Final results of the two expanded studies of approximately 1,000 attendees of the Neurology Ambassador Program and a sample of American Academy of Neurology members are currently being analyzed.

RISK … AND MANAGEMENT

The original survey of headache specialists also examined the physicians' experience with migraine management, including overall effectiveness of the triptans, treatment concerns specific to basilar migraine, safety of oral contraceptives (OCs) for migraineurs, and factors affecting initial treatment decisions.

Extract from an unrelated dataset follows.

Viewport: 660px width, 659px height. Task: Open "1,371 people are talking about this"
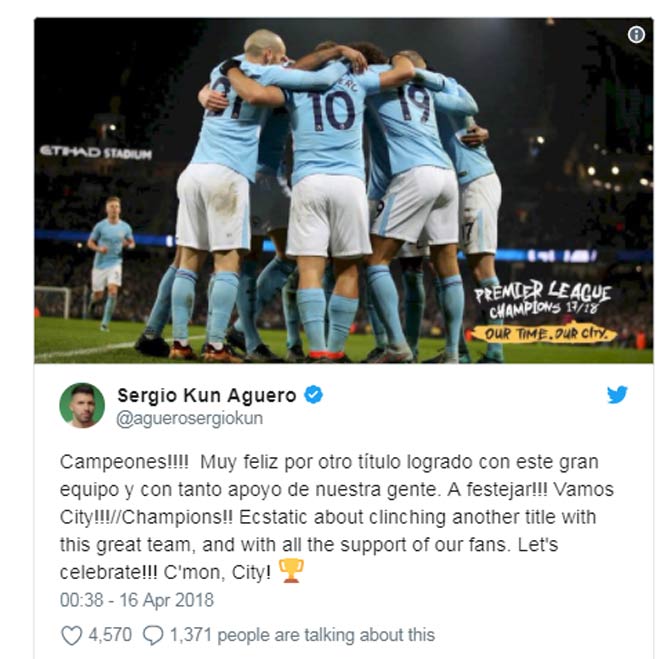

"Ninety-seven percent of those surveyed believe that triptans are significantly more effective when used early in the course of a headache than later," Drs. Evans and Lipton reported. When rated on a four-point scale that ranged from "extremely effective" to "not very effective," rizatriptan was judged to be the most effective of the oral triptans, followed by zolmitriptan, sumatriptan, and naratriptan. When asked to select their first-choice agent for migraine prevention, 43% chose tricyclic antidepressants. Other responses included ß-blockers (33%), verapamil (12%), divalproex (9%), and selective serotonin reuptake inhibitors (3%).

For preventive treatment of basilar migraine, the group rated several choices on a five-point scale, from "extremely effective" to "I'm not sure." Divalproex was judged to be the best choice, followed by verapamil, tricyclic antidepressants, and ß-blockers.

"Few of the headache specialists surveyed use ß-blockers for preventive therapy in patients who have prolonged aura or basilar migraine," the researchers reported. "Only 12% use them without hesitation, and 27% use them only after other treatment fails. Nearly half (45%) never use ß-blockers in this patient group."

NO CLEAR CONSENSUS

The benefits of other migraine management options remained controversial or unsettled among those physicians surveyed, Drs. Evans and Lipton found. "The group was divided on the safety of triptans for treatment of the headache in basilar migraine after resolution of neurologic signs and symptoms," they noted; 34% agreed that triptans are safe, 36% disagreed, and 30% were unsure or did not know.

Similarly, the group was divided on the issue of whether oral contraceptives significantly increase the risk of stroke in migraineurs: 48% agreed, 46% disagreed, and 6% were unsure or did not know. "There was more certainty regarding OC safety in migraine with an aura that lasts one hour or less, in the absence of other risk factors," they noted. "Sixty-eight percent agreed that OCs are safe in this situation, while 26% disagreed. All participants agreed that OCs are safe in migraine without aura, in the absence of other risk factors."

The participants were also asked to rate (on a scale from 0 to 10, with 10 signifying "vitally important") five factors that influenced selection of their initial treatment for migraine. The most important factor was headache-related disability (mean rating, 9.0), followed by average severity of the migraine pain (8.4), comorbidities (7.9), pattern of associated symptoms (7.3), and migraine subtype (5.7).

"The caveat is that this is a study of modest size and a sample of neurologists with a special interest in headache, so generalize beyond that group very cautiously," Dr. Lipton warned.